AUMENTA LA DISINFORMAZIONE SULLA GUERRA IN UCRAINA E SULLA CRISI IN PALESTINA, MENTRE CALANO LE NOTIZIE FALSE SULLA GUERRA TRA USA/ISRAELE E IRAN
I quattro progetti editoriali italiani che hanno pubblicato contenuti di verifica dei fatti, e che hanno contribuito a questo report*, hanno pubblicato, ad aprile 2026, un totale di 138 articoli di fact-checking. Di questi, 15 (10,9%) hanno avuto per oggetto casi di disinformazione riguardanti il conflitto in Ucraina, 12 (8,7%) la crisi in Palestina, 7 (5,1%) la guerra tra Israele, Stati Uniti e Iran, 7 (5,1%) l’immigrazione, 6 (4,3 %) l’Unione europea, 3 (2,2%) le tematiche di genere o Lgbtq+, 2 (1,4%) il cambiamento climatico, e 0 (0%) la pandemia.
Ad aprile è diminuita drasticamente l’attenzione mediatica (e di conseguenza la disinformazione) sulla guerra di Stati Uniti/Israele e Iran, e la percentuale di contenuti falsi in proposito è scesa di ben 38 punti percentuali.
Al contrario, sono tornate a circolare molte notizie false sulla guerra in Ucraina (con un aumento di 6 punti percentuali) e sulla crisi in Palestina (con un aumento di 8 punti percentuali): i due temi sono stati i più colpiti dalla disinformazione ad aprile tra quelli tenuti sotto monitoraggio. È salita anche la disinformazione riguardante l’Unione europea (di 3 punti percentuali) e, dopo l’azzeramento registrato nel mese di marzo, sono aumentate anche le notizie false sul cambiamento climatico.
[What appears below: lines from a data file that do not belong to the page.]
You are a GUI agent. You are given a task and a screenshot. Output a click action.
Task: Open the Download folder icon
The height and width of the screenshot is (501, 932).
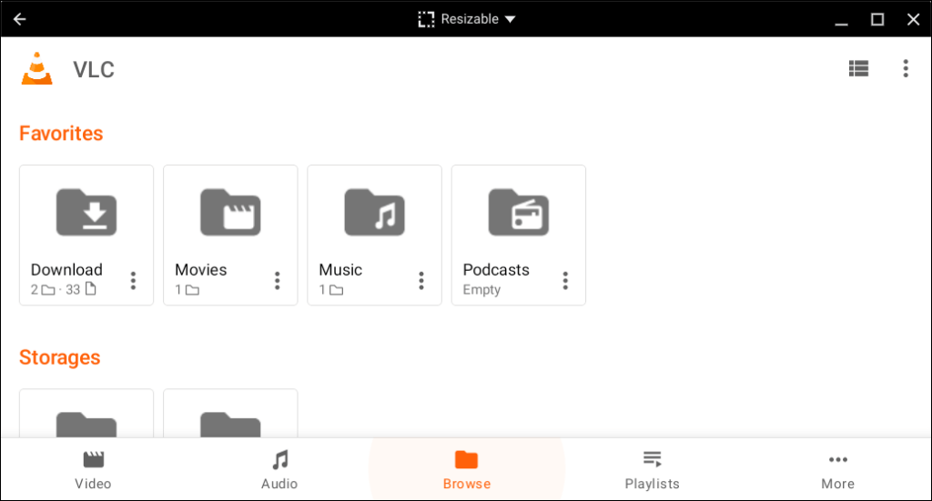(86, 213)
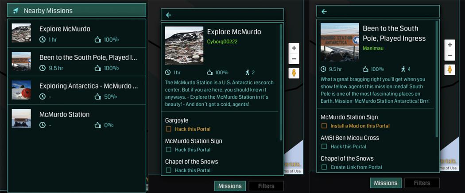Go back from the South Pole mission

click(324, 12)
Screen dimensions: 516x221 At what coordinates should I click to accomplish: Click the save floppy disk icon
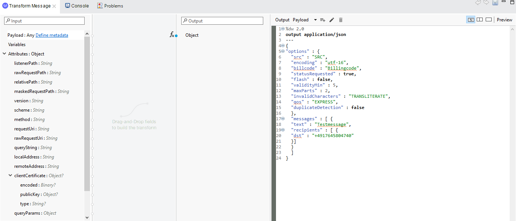pyautogui.click(x=495, y=3)
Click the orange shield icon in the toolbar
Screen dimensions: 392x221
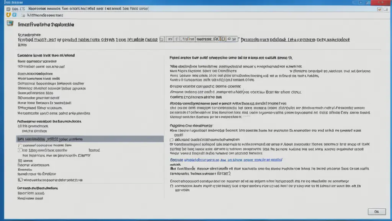coord(8,15)
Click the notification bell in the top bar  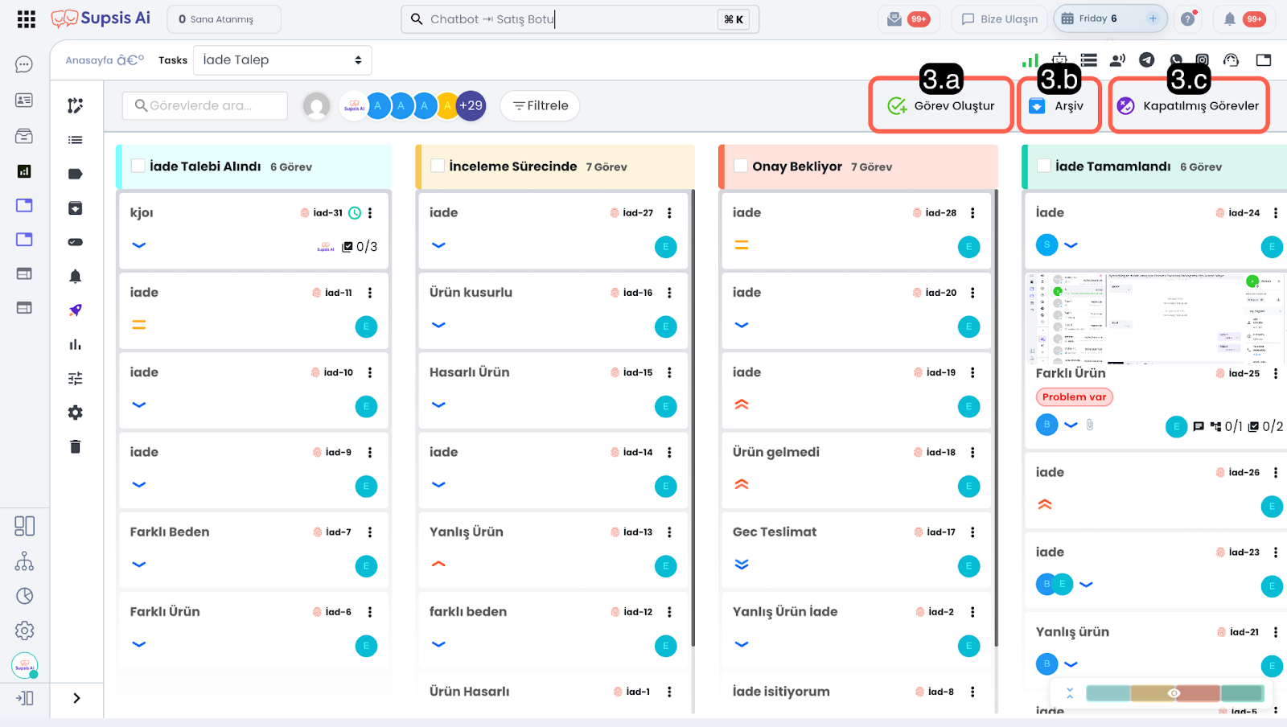1229,19
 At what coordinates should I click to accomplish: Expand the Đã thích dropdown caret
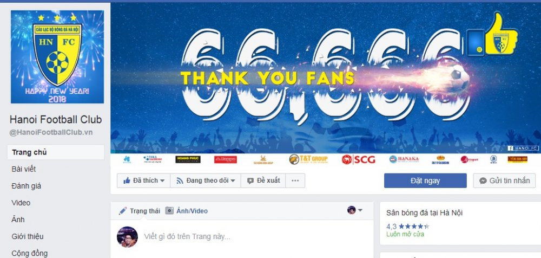click(x=162, y=180)
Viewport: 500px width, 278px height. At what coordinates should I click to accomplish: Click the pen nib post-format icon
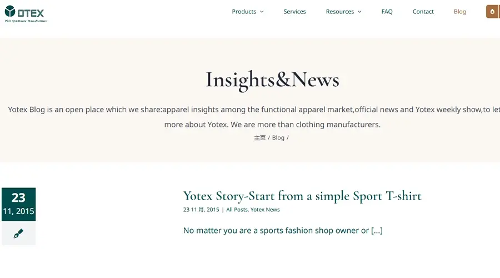point(18,234)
Si è azzerata invece la disinformazione sulla Covid-19, per la prima volta dall’inizio del monitoraggio IDMO. Non sono state registrate ulteriori variazioni importanti sugli altri temi di monitoraggio.

LA PERCENTUALE DELLA DISINFORMAZIONE GENERATA CON L’INTELLIGENZA ARTIFICIALE RIMANE ALTA
La percentuale di storie false che sfruttano contenuti generati dall’IA è tornata a salire rispetto al mese precedente (36 articoli su 138 totali, cioè il 26,1%), e rimane significativamente superiore rispetto alla media europea, che nel mese di aprile 2026 (14%) ha subito un netto calo.
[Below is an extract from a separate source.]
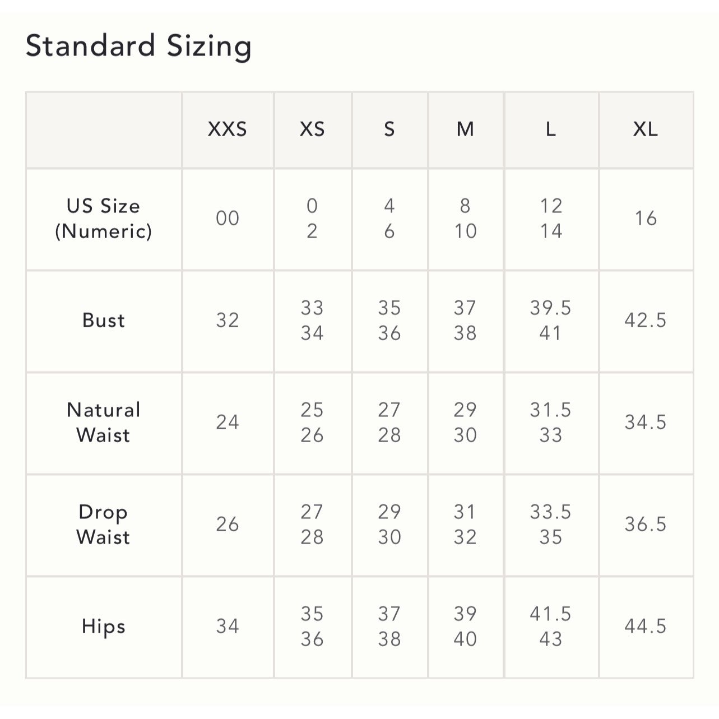Click the XS column header
719x719 pixels.
pyautogui.click(x=312, y=129)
Oltre ai contenuti generati con IA utilizzati per disinformare sulla guerra in Ucraina e sulla crisi in Palestina (vedi slide n.5), nel mese di aprile sono circolati altri contenuti artificiali volti a prendersi gioco del presidente statunitense Donald Trump — che si sarebbe addormentato sul tavolo dello Studio Ovale o che sarebbe stato insultato dai leader dei Paesi Nato — ma anche a dipingere la presidente del Consiglio italiana Giorgia Meloni come un’icona internazionale anti-Trump e anti-Israele. Sulla scia poi delle notizie relative alla missione spaziale Artemis II, la disinformazione online ha diffuso contenuti generati con IA per dipingere il progetto come una messinscena.